SUPPLIED ENTRIES:
-=-=-=-=-

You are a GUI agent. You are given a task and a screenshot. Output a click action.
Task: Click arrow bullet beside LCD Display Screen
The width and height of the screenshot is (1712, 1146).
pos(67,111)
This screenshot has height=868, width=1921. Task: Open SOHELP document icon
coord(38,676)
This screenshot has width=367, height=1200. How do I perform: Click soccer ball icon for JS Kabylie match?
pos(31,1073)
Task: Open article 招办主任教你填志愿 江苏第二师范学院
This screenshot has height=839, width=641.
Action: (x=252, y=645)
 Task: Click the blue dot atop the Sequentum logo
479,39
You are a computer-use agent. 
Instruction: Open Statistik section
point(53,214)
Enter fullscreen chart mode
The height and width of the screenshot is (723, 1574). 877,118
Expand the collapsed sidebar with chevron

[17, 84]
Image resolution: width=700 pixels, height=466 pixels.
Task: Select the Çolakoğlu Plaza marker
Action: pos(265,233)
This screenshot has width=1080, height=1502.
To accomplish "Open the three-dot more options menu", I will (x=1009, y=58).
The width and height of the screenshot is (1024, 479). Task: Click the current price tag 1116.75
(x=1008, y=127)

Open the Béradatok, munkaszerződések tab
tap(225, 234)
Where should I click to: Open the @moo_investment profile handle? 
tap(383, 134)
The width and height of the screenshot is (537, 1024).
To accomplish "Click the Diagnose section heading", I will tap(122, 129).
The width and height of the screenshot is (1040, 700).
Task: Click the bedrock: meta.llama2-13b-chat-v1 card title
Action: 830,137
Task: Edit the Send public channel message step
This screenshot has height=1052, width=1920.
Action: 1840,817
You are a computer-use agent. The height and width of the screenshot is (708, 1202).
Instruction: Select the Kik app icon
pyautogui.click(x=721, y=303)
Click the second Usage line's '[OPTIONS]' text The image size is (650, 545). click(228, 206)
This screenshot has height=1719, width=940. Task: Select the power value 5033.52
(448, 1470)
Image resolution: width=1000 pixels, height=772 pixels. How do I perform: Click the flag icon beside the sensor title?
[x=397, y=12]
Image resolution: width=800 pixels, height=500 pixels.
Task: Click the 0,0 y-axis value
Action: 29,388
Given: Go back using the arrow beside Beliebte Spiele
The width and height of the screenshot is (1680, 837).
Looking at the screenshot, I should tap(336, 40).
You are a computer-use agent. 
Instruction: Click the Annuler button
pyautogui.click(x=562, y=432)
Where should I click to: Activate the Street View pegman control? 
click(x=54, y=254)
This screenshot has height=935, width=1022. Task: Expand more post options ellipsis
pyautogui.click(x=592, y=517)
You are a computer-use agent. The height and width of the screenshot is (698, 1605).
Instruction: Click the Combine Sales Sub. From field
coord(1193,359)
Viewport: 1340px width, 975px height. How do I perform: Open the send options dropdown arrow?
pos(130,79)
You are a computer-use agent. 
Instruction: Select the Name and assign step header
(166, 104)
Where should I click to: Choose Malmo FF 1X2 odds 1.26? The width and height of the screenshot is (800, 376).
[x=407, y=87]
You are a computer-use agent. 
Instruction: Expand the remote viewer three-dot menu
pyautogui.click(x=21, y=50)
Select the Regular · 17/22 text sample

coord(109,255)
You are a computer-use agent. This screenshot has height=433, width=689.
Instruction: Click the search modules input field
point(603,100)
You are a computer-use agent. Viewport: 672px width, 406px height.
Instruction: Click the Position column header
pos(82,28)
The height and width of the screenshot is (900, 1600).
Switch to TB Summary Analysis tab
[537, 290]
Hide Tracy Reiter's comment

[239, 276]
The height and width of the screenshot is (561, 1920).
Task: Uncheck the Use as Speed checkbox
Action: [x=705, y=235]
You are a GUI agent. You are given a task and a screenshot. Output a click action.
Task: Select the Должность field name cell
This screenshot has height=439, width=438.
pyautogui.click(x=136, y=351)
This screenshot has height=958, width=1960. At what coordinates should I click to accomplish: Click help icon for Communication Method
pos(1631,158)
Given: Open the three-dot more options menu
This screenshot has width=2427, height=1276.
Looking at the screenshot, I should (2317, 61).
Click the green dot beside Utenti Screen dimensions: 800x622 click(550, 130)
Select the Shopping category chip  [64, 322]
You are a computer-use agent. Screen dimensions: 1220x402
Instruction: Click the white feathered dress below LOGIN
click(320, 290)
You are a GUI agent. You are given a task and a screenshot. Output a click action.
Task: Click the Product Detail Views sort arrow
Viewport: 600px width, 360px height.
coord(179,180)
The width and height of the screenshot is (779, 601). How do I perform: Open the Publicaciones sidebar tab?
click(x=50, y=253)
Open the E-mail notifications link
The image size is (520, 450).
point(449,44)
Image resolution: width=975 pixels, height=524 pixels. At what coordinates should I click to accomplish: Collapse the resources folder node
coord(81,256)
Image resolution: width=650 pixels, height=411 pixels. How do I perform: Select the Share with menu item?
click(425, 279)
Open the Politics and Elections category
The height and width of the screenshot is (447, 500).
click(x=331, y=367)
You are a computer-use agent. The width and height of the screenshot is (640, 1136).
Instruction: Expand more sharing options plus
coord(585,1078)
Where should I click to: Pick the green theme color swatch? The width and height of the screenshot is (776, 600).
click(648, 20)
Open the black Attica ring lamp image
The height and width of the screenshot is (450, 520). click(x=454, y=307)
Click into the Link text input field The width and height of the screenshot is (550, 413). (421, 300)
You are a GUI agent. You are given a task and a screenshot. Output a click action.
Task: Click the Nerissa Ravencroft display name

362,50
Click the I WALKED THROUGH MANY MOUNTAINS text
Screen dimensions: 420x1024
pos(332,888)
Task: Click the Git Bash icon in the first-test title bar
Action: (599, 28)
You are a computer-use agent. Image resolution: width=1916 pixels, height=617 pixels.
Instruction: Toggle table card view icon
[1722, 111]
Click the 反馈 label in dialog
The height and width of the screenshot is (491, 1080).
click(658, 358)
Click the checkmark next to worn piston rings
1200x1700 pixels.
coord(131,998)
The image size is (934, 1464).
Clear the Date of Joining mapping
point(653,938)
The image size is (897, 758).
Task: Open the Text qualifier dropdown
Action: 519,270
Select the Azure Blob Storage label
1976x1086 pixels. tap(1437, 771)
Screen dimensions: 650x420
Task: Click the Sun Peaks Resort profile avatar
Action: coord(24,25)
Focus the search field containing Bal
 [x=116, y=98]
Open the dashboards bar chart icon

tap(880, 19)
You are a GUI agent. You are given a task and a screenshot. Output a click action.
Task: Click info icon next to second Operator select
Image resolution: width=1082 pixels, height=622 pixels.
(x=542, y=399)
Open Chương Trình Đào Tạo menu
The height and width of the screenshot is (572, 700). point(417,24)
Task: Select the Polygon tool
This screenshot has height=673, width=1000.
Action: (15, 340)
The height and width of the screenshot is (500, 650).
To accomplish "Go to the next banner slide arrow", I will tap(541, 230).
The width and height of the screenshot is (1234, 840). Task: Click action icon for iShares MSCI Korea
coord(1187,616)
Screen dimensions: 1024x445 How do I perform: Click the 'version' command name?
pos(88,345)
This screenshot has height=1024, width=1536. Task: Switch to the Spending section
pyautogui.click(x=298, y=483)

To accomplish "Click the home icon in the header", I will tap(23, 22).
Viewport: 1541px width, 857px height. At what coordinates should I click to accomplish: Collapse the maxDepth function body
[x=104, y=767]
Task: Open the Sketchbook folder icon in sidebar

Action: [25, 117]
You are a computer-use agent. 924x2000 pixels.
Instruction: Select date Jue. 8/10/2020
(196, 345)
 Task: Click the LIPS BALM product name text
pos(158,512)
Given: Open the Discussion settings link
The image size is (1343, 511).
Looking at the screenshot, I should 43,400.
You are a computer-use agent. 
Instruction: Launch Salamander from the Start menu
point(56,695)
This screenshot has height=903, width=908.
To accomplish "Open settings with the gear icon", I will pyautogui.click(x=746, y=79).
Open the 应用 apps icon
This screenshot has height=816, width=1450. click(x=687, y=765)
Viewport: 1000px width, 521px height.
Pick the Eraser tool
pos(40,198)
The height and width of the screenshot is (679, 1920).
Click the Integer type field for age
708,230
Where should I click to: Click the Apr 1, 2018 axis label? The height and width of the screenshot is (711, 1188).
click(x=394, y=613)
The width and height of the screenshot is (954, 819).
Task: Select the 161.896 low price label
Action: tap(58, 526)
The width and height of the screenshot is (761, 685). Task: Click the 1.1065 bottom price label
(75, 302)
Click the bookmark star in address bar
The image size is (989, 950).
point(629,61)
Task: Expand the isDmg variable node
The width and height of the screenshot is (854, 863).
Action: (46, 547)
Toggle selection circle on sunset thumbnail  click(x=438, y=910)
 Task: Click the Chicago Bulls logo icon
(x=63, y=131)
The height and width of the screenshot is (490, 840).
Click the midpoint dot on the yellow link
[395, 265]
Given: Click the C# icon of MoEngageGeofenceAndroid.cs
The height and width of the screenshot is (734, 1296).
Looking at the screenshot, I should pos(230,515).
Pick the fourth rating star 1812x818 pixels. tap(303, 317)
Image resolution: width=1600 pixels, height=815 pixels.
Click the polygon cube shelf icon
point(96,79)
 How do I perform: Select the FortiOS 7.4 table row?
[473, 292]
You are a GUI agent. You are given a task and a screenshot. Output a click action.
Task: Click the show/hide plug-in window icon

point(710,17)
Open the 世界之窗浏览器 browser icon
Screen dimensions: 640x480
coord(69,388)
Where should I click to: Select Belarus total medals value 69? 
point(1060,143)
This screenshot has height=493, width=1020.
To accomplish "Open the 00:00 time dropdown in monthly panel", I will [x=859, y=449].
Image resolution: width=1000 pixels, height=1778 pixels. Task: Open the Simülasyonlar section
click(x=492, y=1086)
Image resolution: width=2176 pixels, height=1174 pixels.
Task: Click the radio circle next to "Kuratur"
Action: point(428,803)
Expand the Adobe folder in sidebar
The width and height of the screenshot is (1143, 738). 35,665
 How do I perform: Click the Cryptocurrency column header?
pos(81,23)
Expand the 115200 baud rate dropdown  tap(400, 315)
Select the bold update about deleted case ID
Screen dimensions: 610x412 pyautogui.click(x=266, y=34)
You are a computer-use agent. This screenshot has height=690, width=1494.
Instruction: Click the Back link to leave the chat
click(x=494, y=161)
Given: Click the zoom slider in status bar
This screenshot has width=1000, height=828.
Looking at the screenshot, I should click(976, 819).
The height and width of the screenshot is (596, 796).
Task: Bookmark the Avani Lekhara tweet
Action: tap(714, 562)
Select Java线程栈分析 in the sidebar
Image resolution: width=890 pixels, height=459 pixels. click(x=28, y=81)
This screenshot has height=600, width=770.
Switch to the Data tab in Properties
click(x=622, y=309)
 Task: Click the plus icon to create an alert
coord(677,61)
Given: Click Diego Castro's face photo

-=-=-=-=-

REQUIRED ACTION:
Retype exactly the lines above, from the one with "Task: Click the blue" through the one with "Task: Edit the", inclusive.

SOLUTION FOR THIS TASK:
 Task: Click the blue dot atop the Sequentum logo
479,39
You are a computer-use agent. 
Instruction: Open Statistik section
point(53,214)
Enter fullscreen chart mode
The height and width of the screenshot is (723, 1574). 877,118
Expand the collapsed sidebar with chevron

[17, 84]
Image resolution: width=700 pixels, height=466 pixels.
Task: Select the Çolakoğlu Plaza marker
Action: pos(265,233)
This screenshot has width=1080, height=1502.
To accomplish "Open the three-dot more options menu", I will (x=1009, y=58).
The width and height of the screenshot is (1024, 479). Task: Click the current price tag 1116.75
(x=1008, y=127)

Open the Béradatok, munkaszerződések tab
tap(225, 234)
Where should I click to: Open the @moo_investment profile handle? 
tap(383, 134)
The width and height of the screenshot is (537, 1024).
To accomplish "Click the Diagnose section heading", I will tap(122, 129).
The width and height of the screenshot is (1040, 700).
Task: Click the bedrock: meta.llama2-13b-chat-v1 card title
Action: 830,137
Task: Edit the Send public channel message step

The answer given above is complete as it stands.